● YOUR INSTRUCTIONS
From the line that contains "At what coordinates" to the final line below, both included, print each line exactly and skip the pictures.

** SOURCE MATERIAL follows **

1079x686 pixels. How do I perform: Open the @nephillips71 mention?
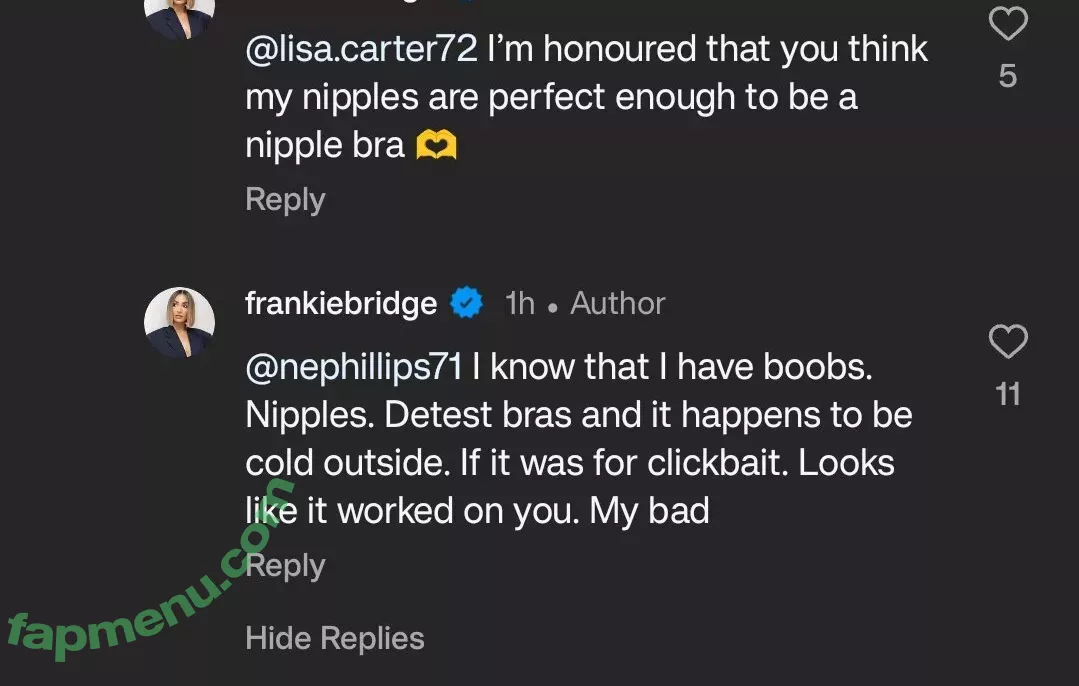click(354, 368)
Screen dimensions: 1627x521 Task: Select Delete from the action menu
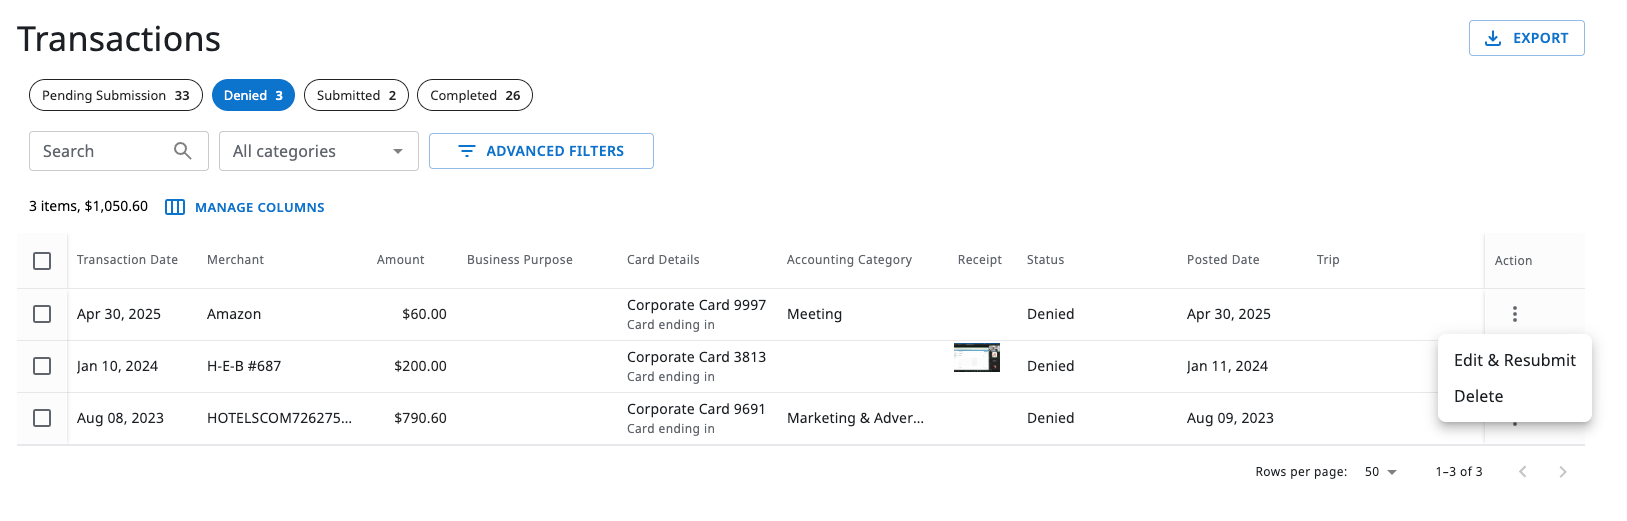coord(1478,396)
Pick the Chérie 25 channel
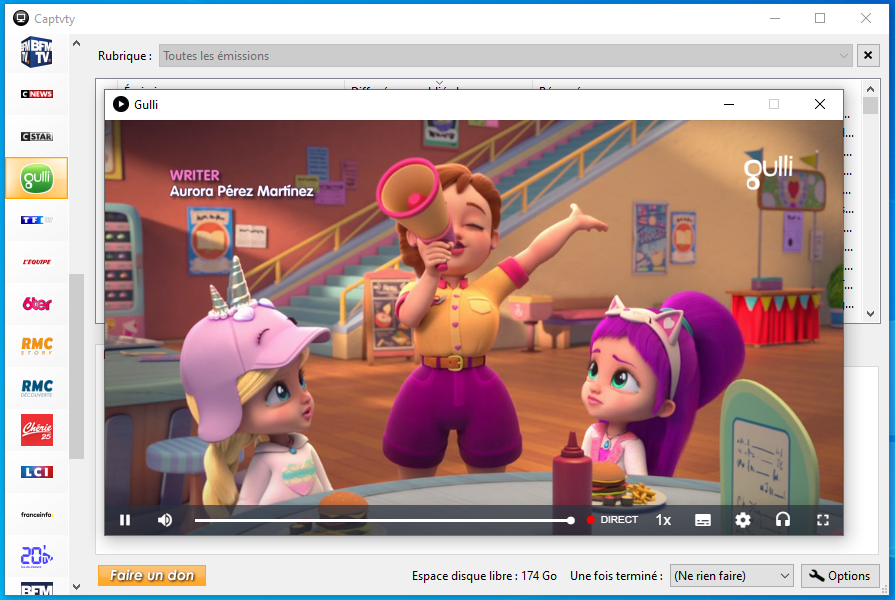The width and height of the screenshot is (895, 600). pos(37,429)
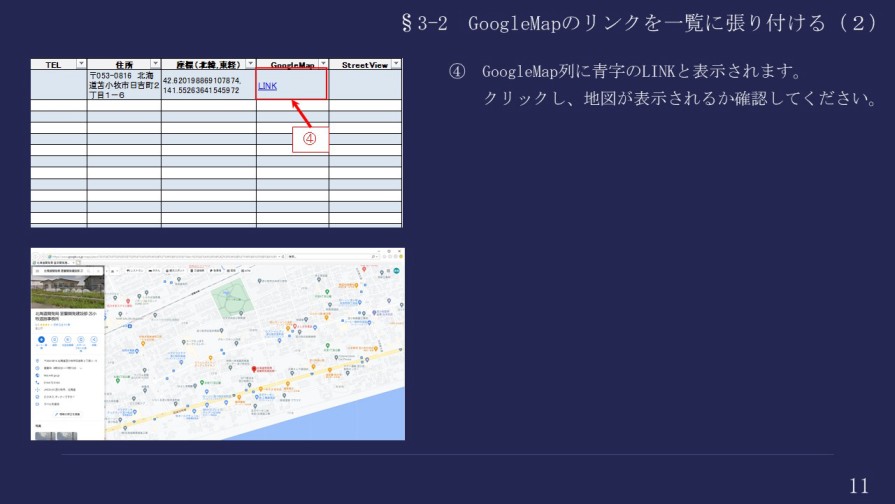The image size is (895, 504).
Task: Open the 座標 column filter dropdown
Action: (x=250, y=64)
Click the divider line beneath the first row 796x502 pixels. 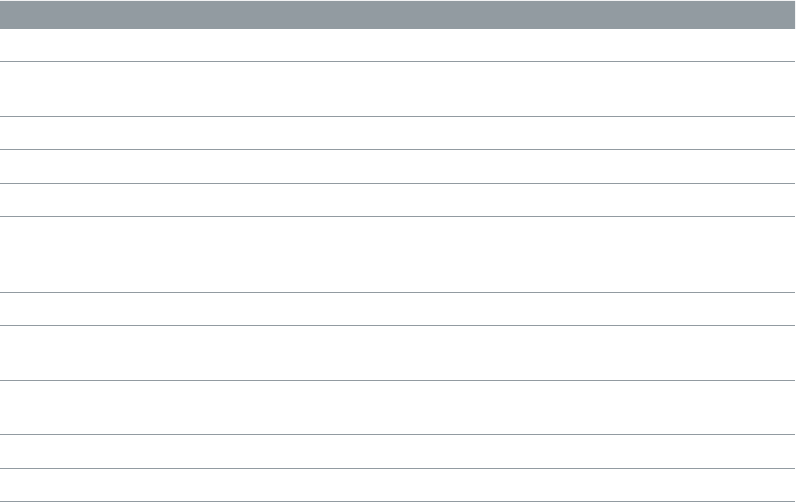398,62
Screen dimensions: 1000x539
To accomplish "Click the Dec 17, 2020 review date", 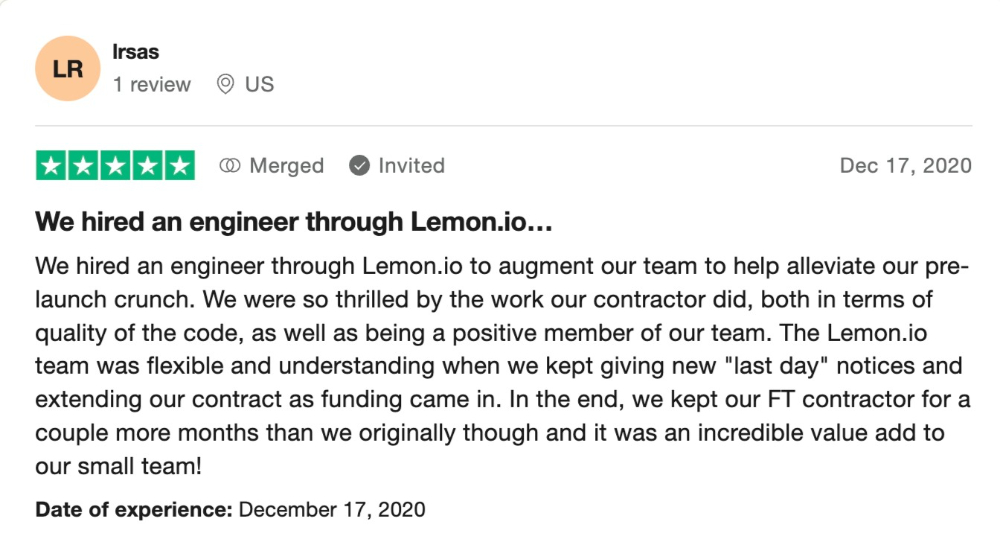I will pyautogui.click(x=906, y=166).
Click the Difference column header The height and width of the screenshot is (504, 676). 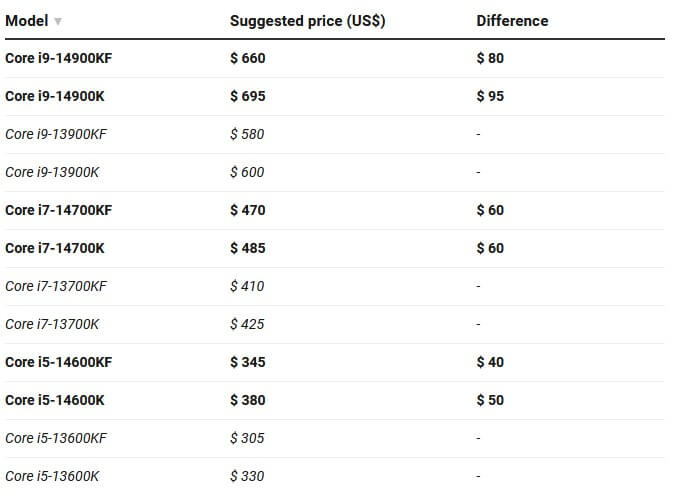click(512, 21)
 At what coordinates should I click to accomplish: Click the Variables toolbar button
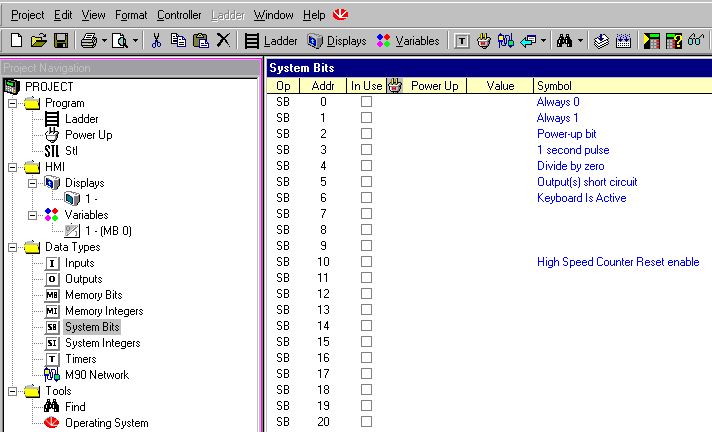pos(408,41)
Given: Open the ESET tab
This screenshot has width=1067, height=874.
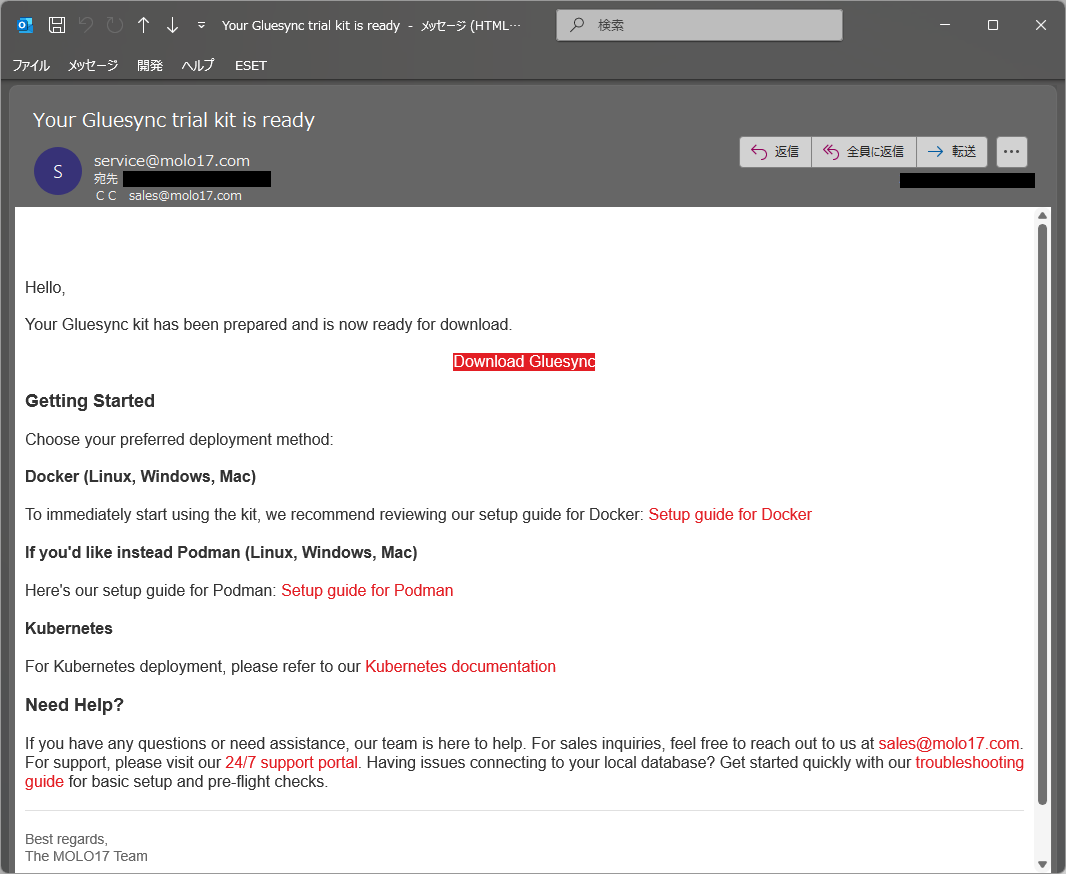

** End of SOURCE MATERIAL **

● WRITTEN RESPONSE
 At what coordinates should I click to accomplish: Click the Variables toolbar button
pos(408,41)
Given: Open the ESET tab
This screenshot has width=1067, height=874.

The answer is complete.